ACTIVITIES:
A – Could you extract from the article on training plateaus, word for word, the stretch that begins at the words "As our total" and stops after the words "kind of plateau."?
B – How would the article on training plateaus go on from its final sentence? Extend it from that point.

SUPPLIED TEXT:
....

As our total volume of resistance training experience increases with each workout and we achieve gains in strength and muscular hypertrophy we make a steady transition from untrained to trained. Along with this transition our rate and degree of increase in strength and muscle size diminish and eventually we all reach some kind of plateau.
It seems that authors of bodybuilding articles have forever been talking about how to break through this plateau. Often they’ve advocated the use of advanced training techniques such as drop-sets/breakdown sets (performance of a set to muscular failure with a given load and then immediately reducing the load and continuing repetitions to subsequent muscular failure), rest-pause training (single, near-maximal repetitions with a brief rest phase in-between), pre-exhaustion training (performing an isolated exercise immediately prior to a compound exercise to ‘pre-exhaust’ a target muscle), or others. All of these methods retain the single aim of increasing the state of fatigue within a given muscle and thus hoping to increase motor unit and muscle fibre recruitment activation and catalyse greater adaptations in strength and/or size. It all seems pretty logical really…but is there any evidence to support these recommendations. The present article represents a brief review of the scientific research for the three aforementioned advanced techniques.

....

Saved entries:
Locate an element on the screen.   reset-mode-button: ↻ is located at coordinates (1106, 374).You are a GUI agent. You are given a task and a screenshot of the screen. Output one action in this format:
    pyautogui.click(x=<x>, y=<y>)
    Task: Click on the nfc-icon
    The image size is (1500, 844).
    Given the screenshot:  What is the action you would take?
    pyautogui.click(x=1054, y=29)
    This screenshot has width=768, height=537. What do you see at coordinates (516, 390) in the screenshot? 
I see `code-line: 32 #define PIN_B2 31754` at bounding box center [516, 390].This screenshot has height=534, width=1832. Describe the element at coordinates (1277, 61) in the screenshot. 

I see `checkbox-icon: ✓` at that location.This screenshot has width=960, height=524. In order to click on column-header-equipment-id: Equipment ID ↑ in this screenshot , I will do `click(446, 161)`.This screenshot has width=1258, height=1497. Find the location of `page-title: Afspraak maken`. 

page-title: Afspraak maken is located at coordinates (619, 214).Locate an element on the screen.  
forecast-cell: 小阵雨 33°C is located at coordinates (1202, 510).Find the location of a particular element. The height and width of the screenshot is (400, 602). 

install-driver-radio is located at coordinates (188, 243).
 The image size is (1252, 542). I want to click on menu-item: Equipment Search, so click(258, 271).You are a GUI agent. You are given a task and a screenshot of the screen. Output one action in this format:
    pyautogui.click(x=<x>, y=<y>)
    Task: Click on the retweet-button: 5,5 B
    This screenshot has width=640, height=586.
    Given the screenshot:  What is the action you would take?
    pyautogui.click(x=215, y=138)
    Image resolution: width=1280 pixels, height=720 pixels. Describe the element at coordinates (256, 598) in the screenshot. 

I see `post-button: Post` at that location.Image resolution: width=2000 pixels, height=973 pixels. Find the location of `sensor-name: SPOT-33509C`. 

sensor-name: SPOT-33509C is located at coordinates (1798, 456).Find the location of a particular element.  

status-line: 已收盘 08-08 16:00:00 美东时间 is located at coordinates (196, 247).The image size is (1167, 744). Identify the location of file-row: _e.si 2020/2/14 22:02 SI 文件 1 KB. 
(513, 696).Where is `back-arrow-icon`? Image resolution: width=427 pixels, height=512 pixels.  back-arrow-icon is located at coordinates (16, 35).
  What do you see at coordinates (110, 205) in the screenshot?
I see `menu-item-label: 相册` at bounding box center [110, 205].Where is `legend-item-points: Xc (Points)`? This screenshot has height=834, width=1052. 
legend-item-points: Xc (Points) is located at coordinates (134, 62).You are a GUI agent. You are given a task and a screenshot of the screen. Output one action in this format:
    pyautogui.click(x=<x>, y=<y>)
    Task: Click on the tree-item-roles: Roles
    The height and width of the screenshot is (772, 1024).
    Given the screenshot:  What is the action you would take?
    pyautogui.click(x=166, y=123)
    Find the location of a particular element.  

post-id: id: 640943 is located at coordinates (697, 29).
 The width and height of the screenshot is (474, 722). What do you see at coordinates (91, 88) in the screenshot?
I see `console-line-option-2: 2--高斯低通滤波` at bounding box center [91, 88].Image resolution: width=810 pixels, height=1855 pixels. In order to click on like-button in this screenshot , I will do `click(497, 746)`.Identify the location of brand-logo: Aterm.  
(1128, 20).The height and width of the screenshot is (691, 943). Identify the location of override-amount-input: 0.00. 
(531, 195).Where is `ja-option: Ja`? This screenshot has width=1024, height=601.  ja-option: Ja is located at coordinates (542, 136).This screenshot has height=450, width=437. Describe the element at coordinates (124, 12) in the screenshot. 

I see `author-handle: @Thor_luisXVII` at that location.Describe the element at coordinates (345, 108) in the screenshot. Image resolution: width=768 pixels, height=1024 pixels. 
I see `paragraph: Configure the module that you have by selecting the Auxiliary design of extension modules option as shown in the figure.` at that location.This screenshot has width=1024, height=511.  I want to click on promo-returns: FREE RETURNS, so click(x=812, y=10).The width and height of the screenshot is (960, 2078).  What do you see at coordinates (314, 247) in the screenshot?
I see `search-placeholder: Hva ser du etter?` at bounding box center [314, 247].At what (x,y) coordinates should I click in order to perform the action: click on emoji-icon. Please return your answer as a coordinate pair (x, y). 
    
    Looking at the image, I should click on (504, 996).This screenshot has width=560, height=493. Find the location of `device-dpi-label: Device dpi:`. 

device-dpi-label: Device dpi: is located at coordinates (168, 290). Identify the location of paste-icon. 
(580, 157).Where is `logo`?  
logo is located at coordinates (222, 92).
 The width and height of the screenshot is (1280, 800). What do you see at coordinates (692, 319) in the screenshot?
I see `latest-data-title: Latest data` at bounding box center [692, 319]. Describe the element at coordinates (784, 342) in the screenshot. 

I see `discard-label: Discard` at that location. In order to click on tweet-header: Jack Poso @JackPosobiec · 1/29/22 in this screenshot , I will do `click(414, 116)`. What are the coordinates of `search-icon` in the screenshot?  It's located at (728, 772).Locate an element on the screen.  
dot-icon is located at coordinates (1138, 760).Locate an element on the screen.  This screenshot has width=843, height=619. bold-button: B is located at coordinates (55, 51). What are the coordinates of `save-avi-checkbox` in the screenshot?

....

ANSWERS:
A –
As our total volume of resistance training experience increases with each workout and we achieve gains in strength and muscular hypertrophy we make a steady transition from untrained to trained. Along with this transition our rate and degree of increase in strength and muscle size diminish and eventually we all reach some kind of plateau.

B –
Drop Sets/Breakdown Sets (BD)
A person will reach muscular failure with a given load (e.g. 80% 1-repetition maximum; RM) when their force levels drop below that load (e.g. <79% 1RM). As such decreasing the weight to ~50% 1RM allows the continuation of exercise and thus more repetitions. It’s been hypothesised that BDtraining recruits both type II and type I motor units because it utilises both heavier and lighter loads allowing high muscular tension as well as providing fatigue, metabolic stress and ischemia as a result of the length of time the muscle remains under tension (Schoenfeld, 2011). Multiple noteworthy authors have previously advocated this technique (Westcott, 2003; Fleck and Kramer, 2014; Baker & Newton, 2005) but there seems to be an absence of empirical evidence.
One such paper considered acute hormonal responses to BDtraining;Goto, et al., (2003) reported greater increases in growth hormone (GH) following performance of a set of knee extensions at 50% 1RM immediately after sets of knee extensions at 90% 1RM when compared to sets at 90% alone. Whilst elevated GH levels have been linked to potentially greater gains in hypertrophy (Schoenfeld, 2010), there remains some dispute about the extent of this relationship (Carpinelli, 2010; West, et al. 2010). Irrespective; the study did not measure strength or cross sectional area (CSA) of the muscle, and as such; does not prove chronic adaptation.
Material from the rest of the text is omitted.